SEITENAUSZUG
* * * * * * * * *

Das evangelische Monatsmagazin chrismon porträtiert in seiner aktuellen Ausgabe und in einem Online-Artikel die Ärztin Kristina Hänel. Unter dem Titel „Die Retterin“ zeichnet Chrismon-Leiterin Ursula Ott ein Bild der Medizinerin, die in ihrer Praxis auch Schwangerschaftsabbrüche durchführt und wegen eines Prozesses eine öffentliche Debatte angestoßen hatte. Die Ärztin musste sich im November 2017 vor Gericht verantworten, weil sie auf ihrer Internetseite unerlaubt für Abtreibungen geworben hatte. Der Paragraf 219a Strafgesetzbuch (StGB) sieht Freiheitsstrafen bis zu zwei Jahren oder Geldstrafe für eine Person vor, die „öffentlich, in einer Versammlung oder durch Verbreiten von Schriften […] seines Vermögensvorteils wegen oder in grob anstößiger Weise eigene oder fremde Dienste zur Vornahme oder Förderung eines Schwangerschaftsabbruchs […] anbietet, ankündigt oder anpreist.“ Das Amtsgericht Gießen verurteilte Hänel 2017 wegen werbenden Informationen zur Abtreibung zu einer Geldstrafe von 6.000 Euro. Gegen das Urteil hat die Ärztin Berufung eingelegt. Das Landgericht Gießen wird nach chrismon-Angaben am 6. September über die Berufung verhandeln.
Hass auf der einen, Unverständnis auf der anderen Seite
Der aktuelle chrismon-Artikel schildert neben den Gründen, die Frauen zu Abtreibung bewegen, auch den Druck, den die Ärztin empfindet. Und den Hass, der ihr entgegenschlägt. Aber auch das Unverständnis der Medizinerin darüber, wenn „selbst ernannte Lebensschützer sich auf den lieben Gott berufen“. Hänel sagt: „Wer mich mit Gott teeren und federn will, ist nicht wahrhaftig.“ Nur Dinge, die wahr seien, würden ihr Herz berühren. Wer hasse und sich dabei auf Gott berufe, sei in ihren Augen gottlos. Unter den Abtreibungsgegnern gebe es viele „Pharisäer“, konstatiert die Ärztin. Zu den vielen Frauen, denen sie geholfen habe, gehörten auch „solche aus dem evangelikalen Spektrum“. Dem chrismon-Artikel zufolge ist Hänel Mitglied der evangelischen Kirche, spielt gelegentlich in der Kirche Flöte an Heiligabend.

* * * * * * * * *

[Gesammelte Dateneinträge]
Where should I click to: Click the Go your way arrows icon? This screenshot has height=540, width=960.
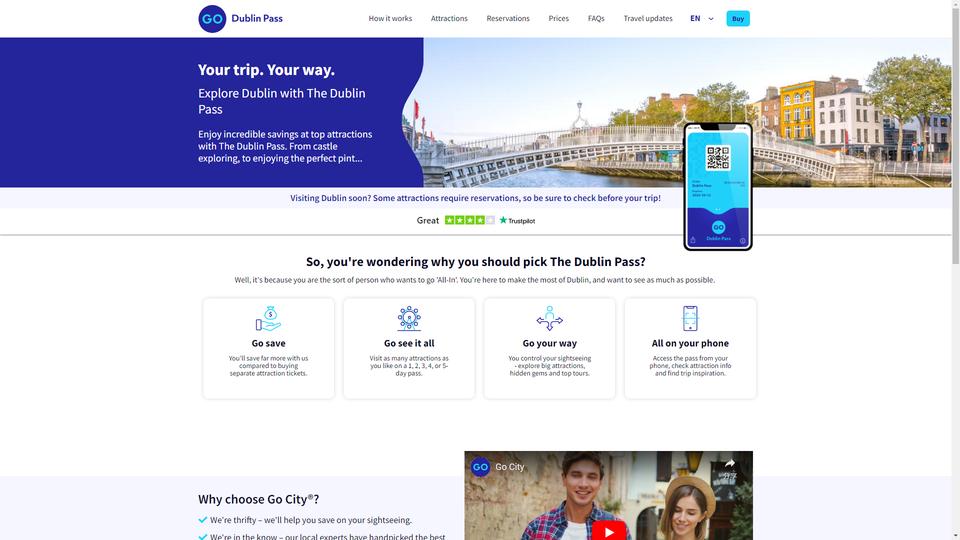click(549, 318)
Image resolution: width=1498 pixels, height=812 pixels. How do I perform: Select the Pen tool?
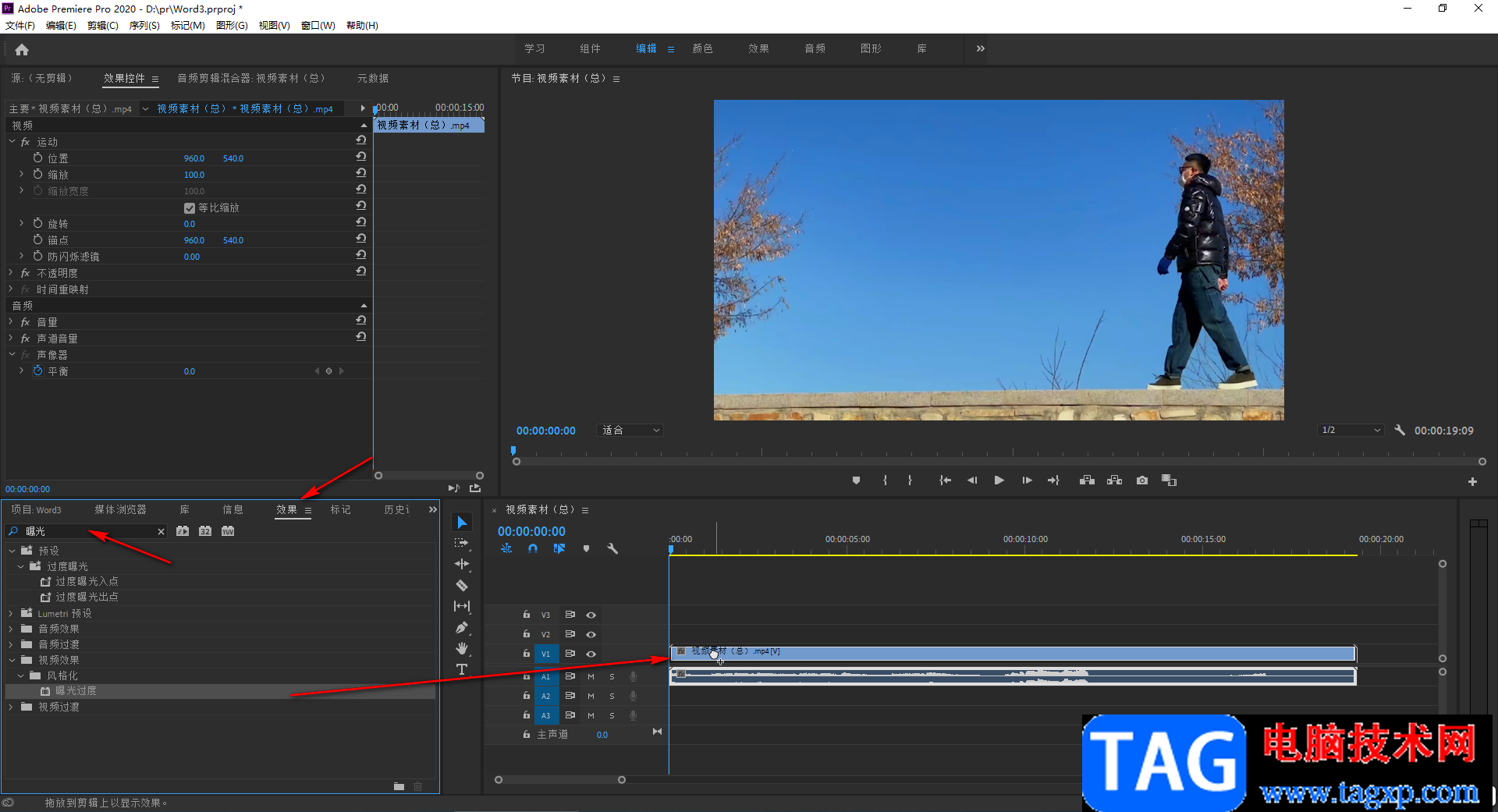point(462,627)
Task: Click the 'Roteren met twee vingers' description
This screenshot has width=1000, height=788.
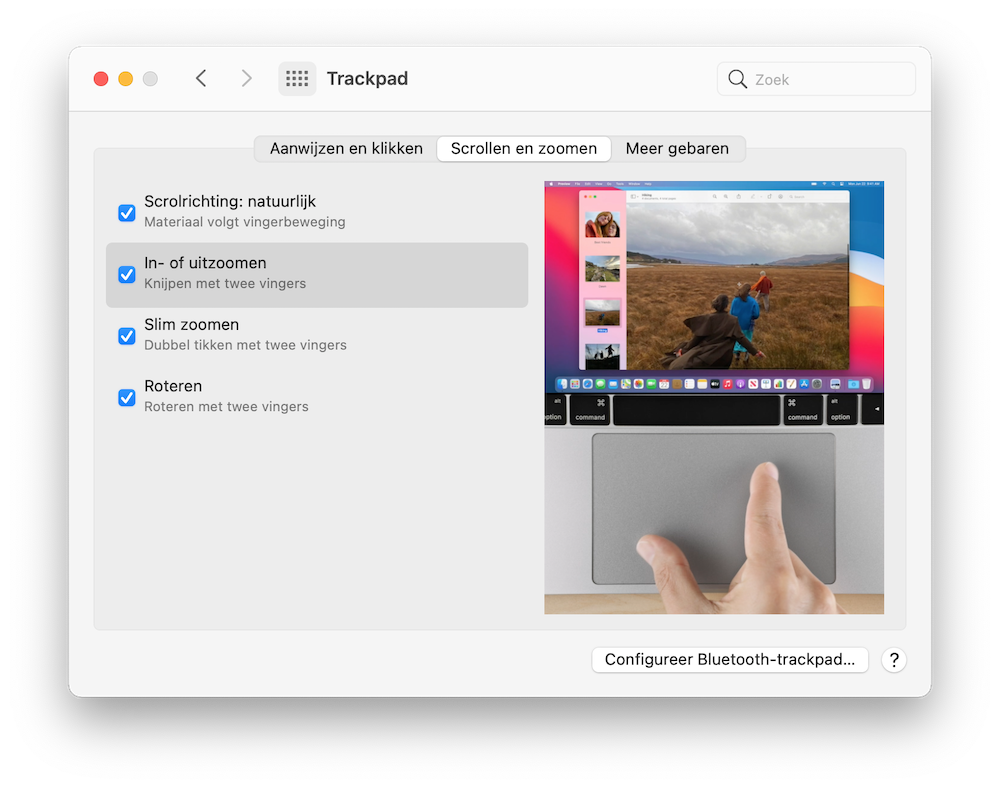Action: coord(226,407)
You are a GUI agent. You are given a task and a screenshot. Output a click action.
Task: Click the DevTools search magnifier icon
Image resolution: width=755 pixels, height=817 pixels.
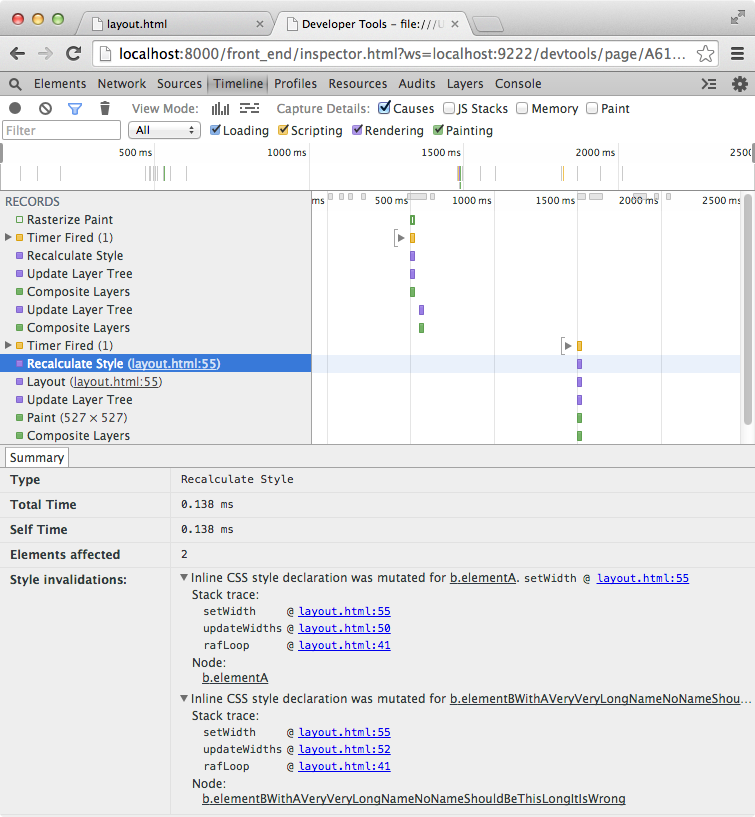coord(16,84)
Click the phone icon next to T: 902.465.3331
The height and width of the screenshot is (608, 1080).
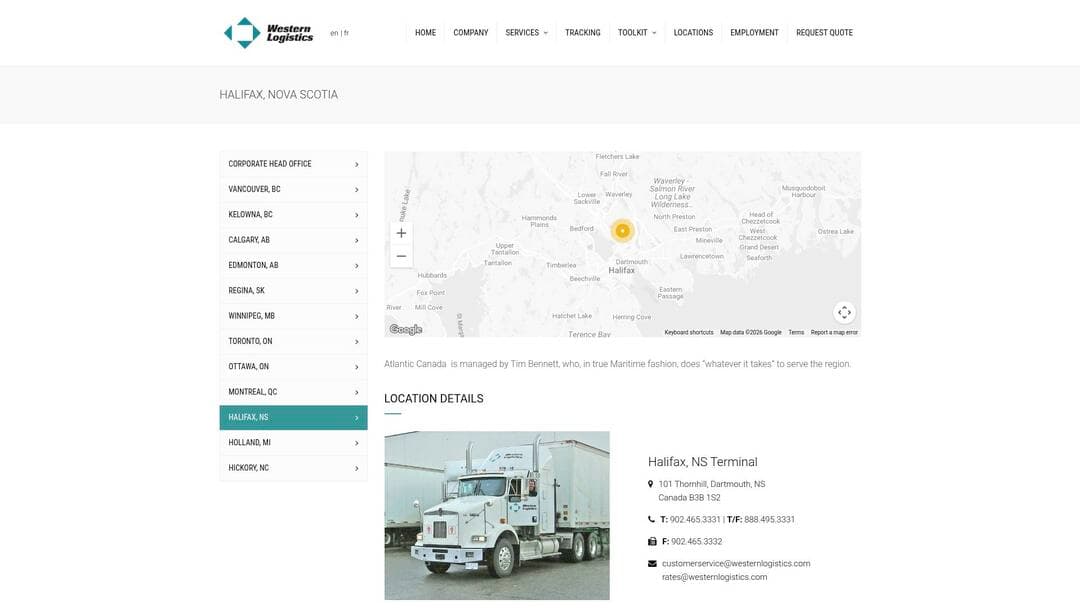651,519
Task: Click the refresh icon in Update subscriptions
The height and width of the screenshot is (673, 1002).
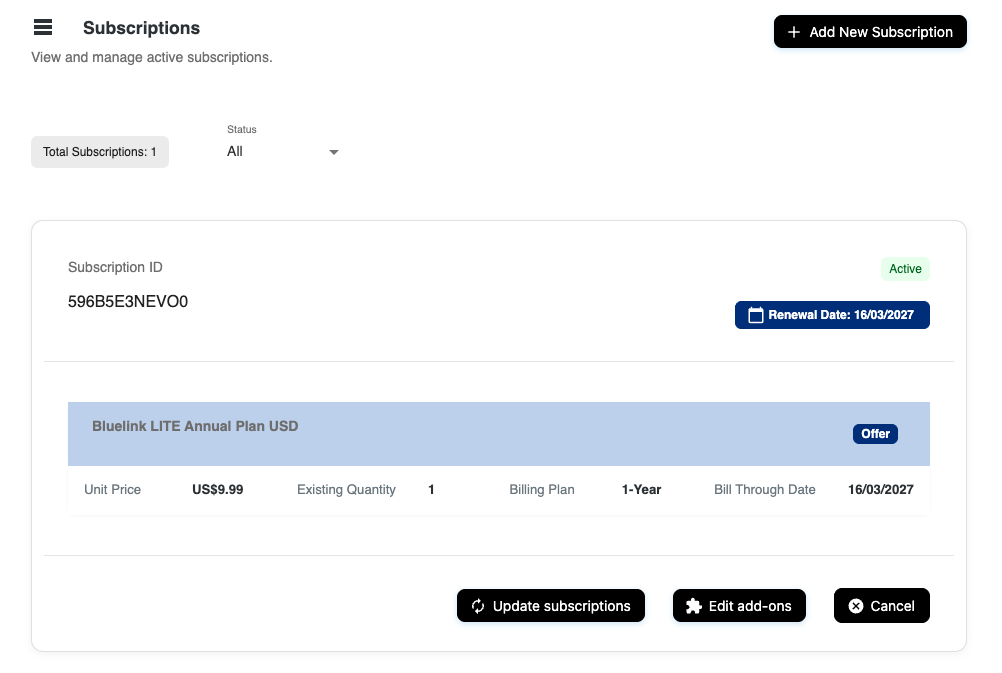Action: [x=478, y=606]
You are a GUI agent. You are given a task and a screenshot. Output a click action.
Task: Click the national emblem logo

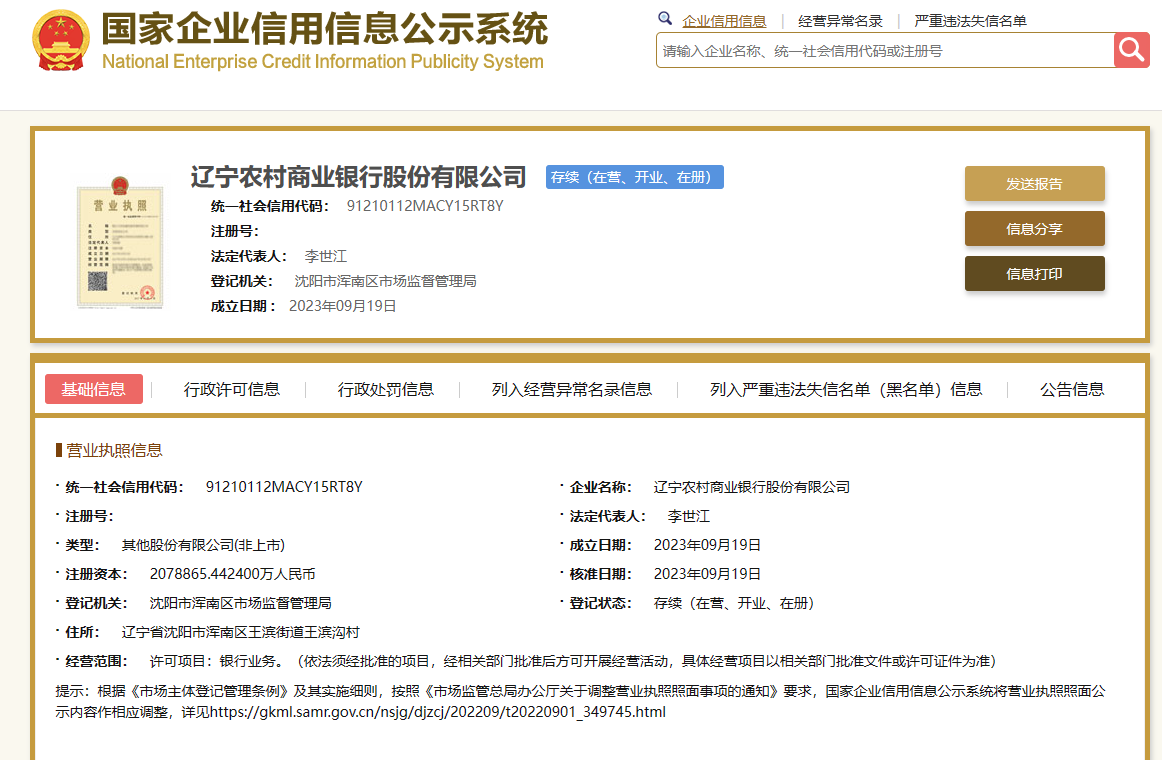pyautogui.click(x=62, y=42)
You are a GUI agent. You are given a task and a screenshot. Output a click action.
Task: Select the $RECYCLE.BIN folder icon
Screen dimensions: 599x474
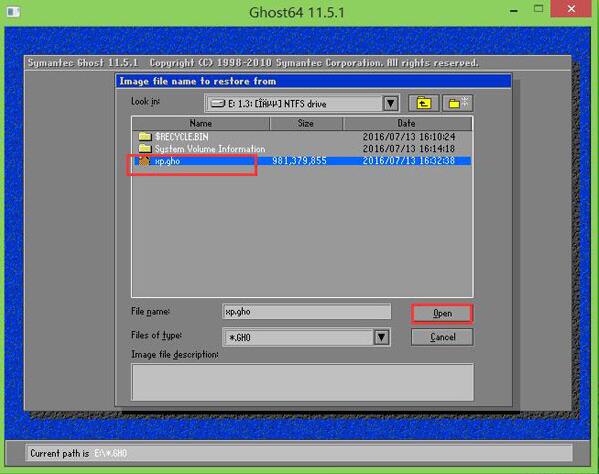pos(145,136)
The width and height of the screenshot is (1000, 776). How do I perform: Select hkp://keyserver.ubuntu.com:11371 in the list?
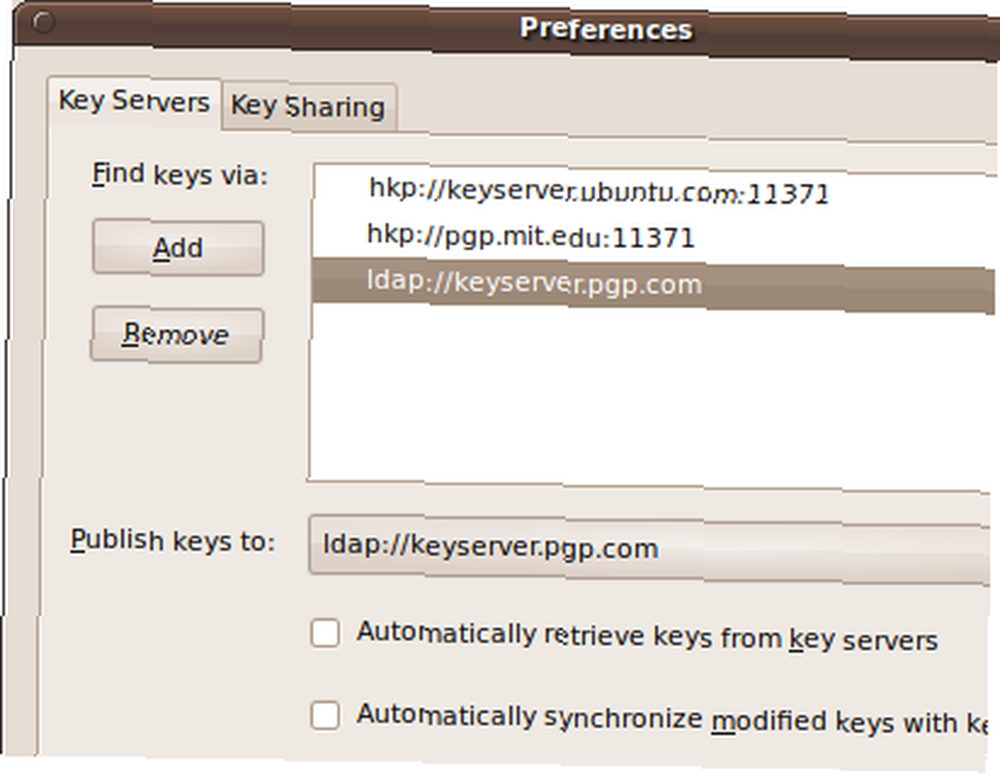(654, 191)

* * * * * * * * *

ARBEITSAUFTRAG A
Schreibe aus dem Text über die Ärztin Kristina Hänel den Abschnitt genau ab: Beginne bei den Worten „Hass auf der“ und höre nach „Flöte an Heiligabend.“ auf.
ARBEITSAUFTRAG B
Führe den Text über die Ärztin Kristina Hänel nach seinem letzten Satz weiter.

LÖSUNG A
Hass auf der einen, Unverständnis auf der anderen Seite
Der aktuelle chrismon-Artikel schildert neben den Gründen, die Frauen zu Abtreibung bewegen, auch den Druck, den die Ärztin empfindet. Und den Hass, der ihr entgegenschlägt. Aber auch das Unverständnis der Medizinerin darüber, wenn „selbst ernannte Lebensschützer sich auf den lieben Gott berufen“. Hänel sagt: „Wer mich mit Gott teeren und federn will, ist nicht wahrhaftig.“ Nur Dinge, die wahr seien, würden ihr Herz berühren. Wer hasse und sich dabei auf Gott berufe, sei in ihren Augen gottlos. Unter den Abtreibungsgegnern gebe es viele „Pharisäer“, konstatiert die Ärztin. Zu den vielen Frauen, denen sie geholfen habe, gehörten auch „solche aus dem evangelikalen Spektrum“. Dem chrismon-Artikel zufolge ist Hänel Mitglied der evangelischen Kirche, spielt gelegentlich in der Kirche Flöte an Heiligabend.

LÖSUNG B
Bereits im Januar war eine Debatte innerhalb der christlichen Publizistik entbrannt, nachdem sich Ursula Ott in einem Meinungsbeitrag für die Abschaffung des Paragrafen 219a ausgesprochen hatte. Der Ratsvorsitzende der Evangelischen Kirche in Deutschland (EKD), Heinrich Bedford-Strohm, war zu Jahresbeginn zu einem anderen Urteil gekommen. „Ein Werbeverbot für Schwangerschaftsabbrüche halte ich für richtig“, erklärte Bedford-Strohm im Januar gegenüber dem Christlichen Medienmagazin pro. Dass über das Thema informiert werden könne, sei legitim, hatte der Ratsvorsitzende befunden, nicht aber Werbung für entsprechende Eingriffe. Die Debatte hatte Bedford-Strohm „als Teil der pluralistischen Kultur unserer Evangelischen Kirche“ gewertet, innerhalb der es möglich sein müsse, „eine profilierte Meinung in so einer Sache zu vertreten“, auch wenn er an dieser Stelle eine andere Meinung vertrete.